La « communauté internationale » autoproclamée, en réalité réduite aux gouvernements occidentaux, ne pouvait que se rallier à de si martiaux propos. Utilisant la sidération des opinions créée par le 11-Septembre, nombre de politiques, d’éditorialistes, de « spécialistes » autoproclamés du terrorisme, d’intellectuels contribuèrent à mobiliser contre le nouvel ennemi, le terrorisme, confondu souvent avec l’islamisme, voire avec les musulmans.
REMPLACER LE 14-JUILLET PAR LE 11-SEPTEMBRE
D’autres exaltaient « une résistance » aussi indispensable que celle qui s’était dressée contre le nazisme. « Oh, je sais, s’exaltait l’écrivain Philippe Sollers,
il y a encore pas mal de travail à faire là-bas, du côté de Kaboul, de Ramallah, de Bagdad. (…) Mais enfin, le Mal sera terrassé, c’est l’évidence même. Je trouve qu’on tarde trop, d’ailleurs. Pourquoi ces atermoiements ? Ces freinages ? Ces pseudo-scrupules ? Ces onuseries qui ne trompent personne ? Il faut frapper, encore et encore. Le 11-Septembre l’exige. Le 11-Septembre est l’horizon indépassable de notre temps. Plus de 14-Juillet : 11-Septembre. Espérons que les Français, toujours un peu à la traîne de la vraie conscience historique, finiront par s’en convaincre et par s’aligner sur la nouvelle religion2.
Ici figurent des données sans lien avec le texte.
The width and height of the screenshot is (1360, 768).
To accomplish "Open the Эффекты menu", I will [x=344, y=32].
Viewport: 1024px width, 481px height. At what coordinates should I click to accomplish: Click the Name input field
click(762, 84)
Cette « nouvelle religion », c’est « la guerre contre le terrorisme ». Mais de quoi parlait-on exactement ? Le général prussien Carl Von Clausewitz (1780-1831) expliquait que « la guerre est la continuation de la politique par d’autres moyens ». Et il insistait : « La première et la plus vaste question stratégique est de juger correctement du genre de guerre dans laquelle on s’engage », et de définir les objectifs à atteindre pour parvenir à la victoire. Mais éliminer « le terrorisme », cette forme de violence qui a marqué chaque étape de l’histoire humaine sous des visages multiples, utilisée par des acteurs aux convictions parfois antagonistes, n’a, au sens strict, aucun sens. Même les Croisades, guerres religieuses menées contre l’islam, visaient un objectif concret, « la libération du tombeau du Christ », et pas la conversion de la planète.
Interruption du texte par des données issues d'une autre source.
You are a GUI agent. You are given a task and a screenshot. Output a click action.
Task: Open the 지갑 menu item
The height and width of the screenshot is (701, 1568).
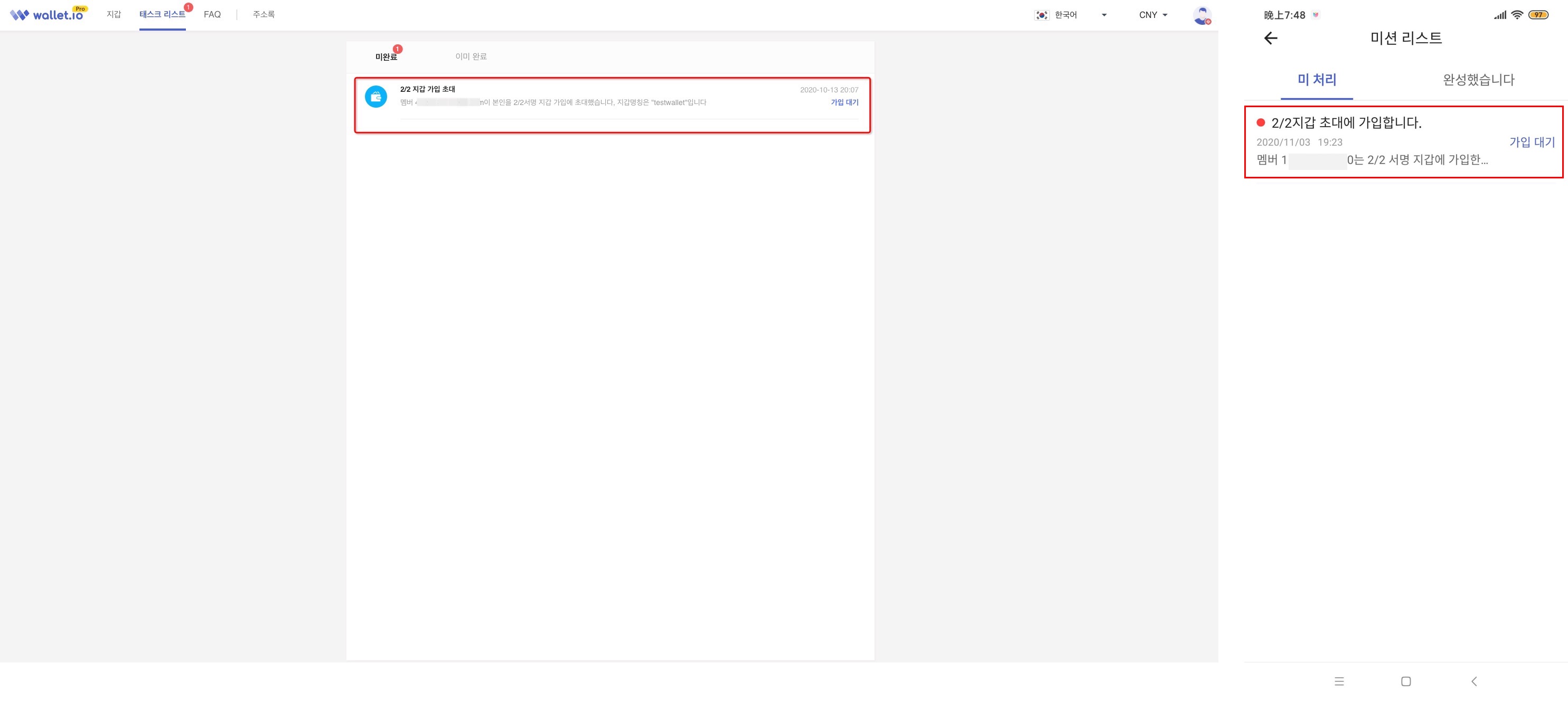[x=114, y=15]

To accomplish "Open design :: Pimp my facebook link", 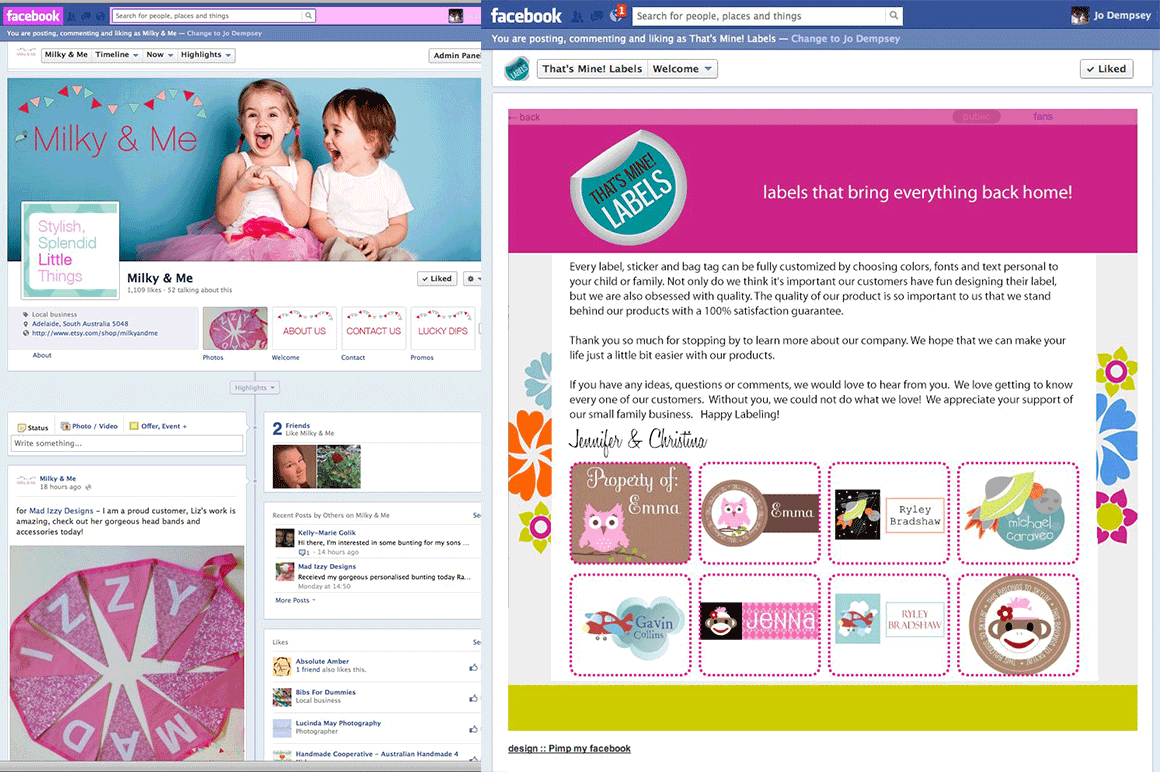I will (569, 748).
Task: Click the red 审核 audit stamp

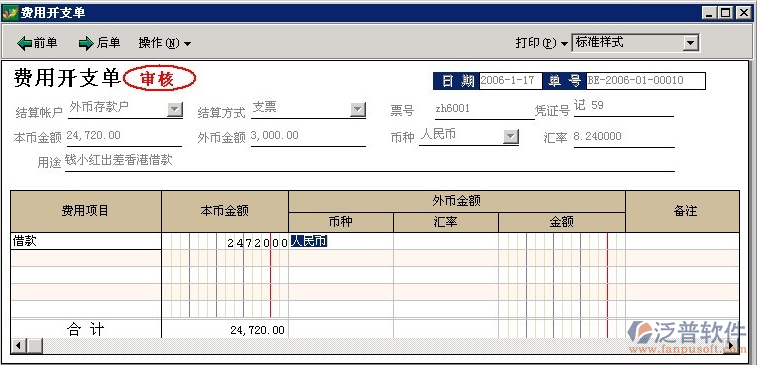Action: point(160,79)
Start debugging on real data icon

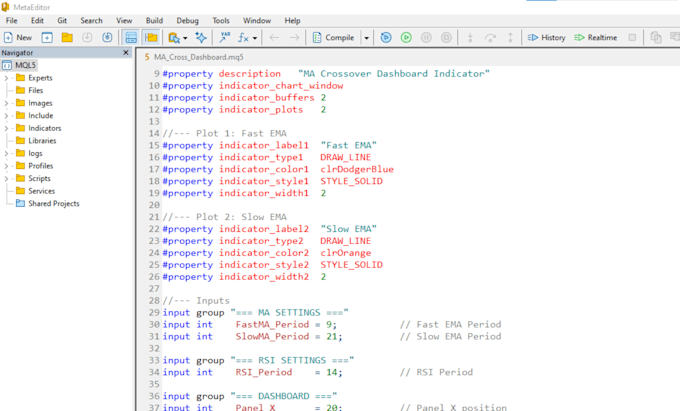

Un coup d’œil sur la Global Terrorism Database de l’université de Maryland illustre à sa manière le confusionnisme qui domine. Elle dresse le relevé des « attentats terroristes » à travers le monde3, avec nombre d’informations intéressantes sur les principaux terrains d’instabilité – même si on n’est pas surpris d’apprendre qu’il s’agit du Yémen, de l’Afghanistan et de l’Irak. Mais le rapport additionne une attaque de suprémacistes blancs aux États-Unis et un attentat-suicide de l’organisation de l’État islamique en Afghanistan, y rajoute une pincée d’actions des restes de guérilla en Colombie et un attentat antisémite en Europe pour produire un salmigondis indigeste.
Cette confusion — multiplication des ennemis, flou des objectifs — a contribué aux échecs répétés de « la guerre contre le terrorisme », même si le complexe militaro-industriel américain naguère dénoncé par le président Dwight D. Eisenhower en a tiré de substantiels profits. Comme l’écrivent dans leur ouvrage La Guerre de vingt ans (Robert Laffont, 2021) Marc Hecker et Élie Tenenbaum,
La définition large de la menace terroriste adoptée par l’administration Bush — incluant non seulement Al-Qaida, mais aussi un grand nombre de groupes armés et d’“États voyous”, du Hezbollah à la Corée du Nord — allait donner lieu à ce qui peut être rétrospectivement considéré comme l’une des erreurs majeures de ces premières années.